Erster Namensgeber der Kapelle war - noch zur Zeit des Rudolph - der Heilige Morandus († 1115), ein mittelalterlicher Benediktinermönch; Er galt als Patron und Verwandter (ein Vorfahre der Mutter von Herzog Rudolf IV.) der Habsburger, auch schützt er die Winzer und den Wein und wird gegen Besessenheit angebetet. Der Herzog erwarb sogar in Basel (und/oder St. Morand) Reliquien des Heiligen, und setzte sie selbst im Boden der Kapelle bei. Auch das Haupt des Morandus war aus Altkirch nach Wien gebracht worden, wo es in einem "jaspidein Sarg" aufbewahrt wurde. [1]

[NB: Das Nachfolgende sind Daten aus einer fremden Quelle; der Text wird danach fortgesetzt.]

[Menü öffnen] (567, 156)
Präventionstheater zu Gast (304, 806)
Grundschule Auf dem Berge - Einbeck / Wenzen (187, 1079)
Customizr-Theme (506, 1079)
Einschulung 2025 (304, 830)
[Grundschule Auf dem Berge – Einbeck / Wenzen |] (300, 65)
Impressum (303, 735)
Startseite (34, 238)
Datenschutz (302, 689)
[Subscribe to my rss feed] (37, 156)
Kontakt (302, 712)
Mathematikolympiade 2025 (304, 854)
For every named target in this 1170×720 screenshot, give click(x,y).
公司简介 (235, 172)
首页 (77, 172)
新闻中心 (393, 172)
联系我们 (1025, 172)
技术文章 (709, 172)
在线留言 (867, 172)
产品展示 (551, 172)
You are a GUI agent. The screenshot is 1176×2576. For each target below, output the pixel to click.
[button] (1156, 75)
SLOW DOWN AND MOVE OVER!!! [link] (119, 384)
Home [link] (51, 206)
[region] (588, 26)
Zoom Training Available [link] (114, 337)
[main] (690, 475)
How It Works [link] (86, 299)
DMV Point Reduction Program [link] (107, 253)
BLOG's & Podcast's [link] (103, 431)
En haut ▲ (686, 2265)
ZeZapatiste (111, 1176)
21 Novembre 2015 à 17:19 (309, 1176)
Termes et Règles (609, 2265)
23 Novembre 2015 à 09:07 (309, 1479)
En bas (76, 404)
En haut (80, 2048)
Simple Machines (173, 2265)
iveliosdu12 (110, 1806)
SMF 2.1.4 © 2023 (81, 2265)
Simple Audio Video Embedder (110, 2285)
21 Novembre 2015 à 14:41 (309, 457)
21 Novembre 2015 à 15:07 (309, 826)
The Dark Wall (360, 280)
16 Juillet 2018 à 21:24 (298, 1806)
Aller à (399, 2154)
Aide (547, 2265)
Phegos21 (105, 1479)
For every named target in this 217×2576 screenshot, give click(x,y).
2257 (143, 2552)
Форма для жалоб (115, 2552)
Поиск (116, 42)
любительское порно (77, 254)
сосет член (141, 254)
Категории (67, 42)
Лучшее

Prägend für die weitere Geschichte der Kapelle wurde die Wiener Familie Tirna (auch: Tierna oder Tyrna). Sie stiftete 1358 hohe Beträge für den Ausbau, wohl auch um selbst hier verewigt zu sein, und hatte im Spätmittelalter das Patronat über die Kapelle inne. Erster Spender war Friedrich von Tirna, auch die Söhne des Johannes Tirna, Ludwig und Rudolf, stifteten 1397 einen hohen Betrag, um die Kapelle auszubauen und hier ihre Gräber anzulegen. Auslöser könnte der Tod ihres Bruders Hans gewesen sein, der 1397 von einem herabfallenden Gerüstteil am Südturm des Doms erschlagen worden war. Ihr Wappen ist nicht nur in der Kapelle selbst, sondern auch außen an der Nordfassade angebracht. Mit dieser Phase setzte sich um 1400 der Name Tirnakapelle durch. Der Bau, der durch Rudolph den Stifter selbst in Auftrag gegeben worden war dauerte vier Jahre, wurde aber erst 1479 gänzlich abgeschlossen, da die darüber liegende "Valentinskapelle" gleichzeitig erreichtet wurde.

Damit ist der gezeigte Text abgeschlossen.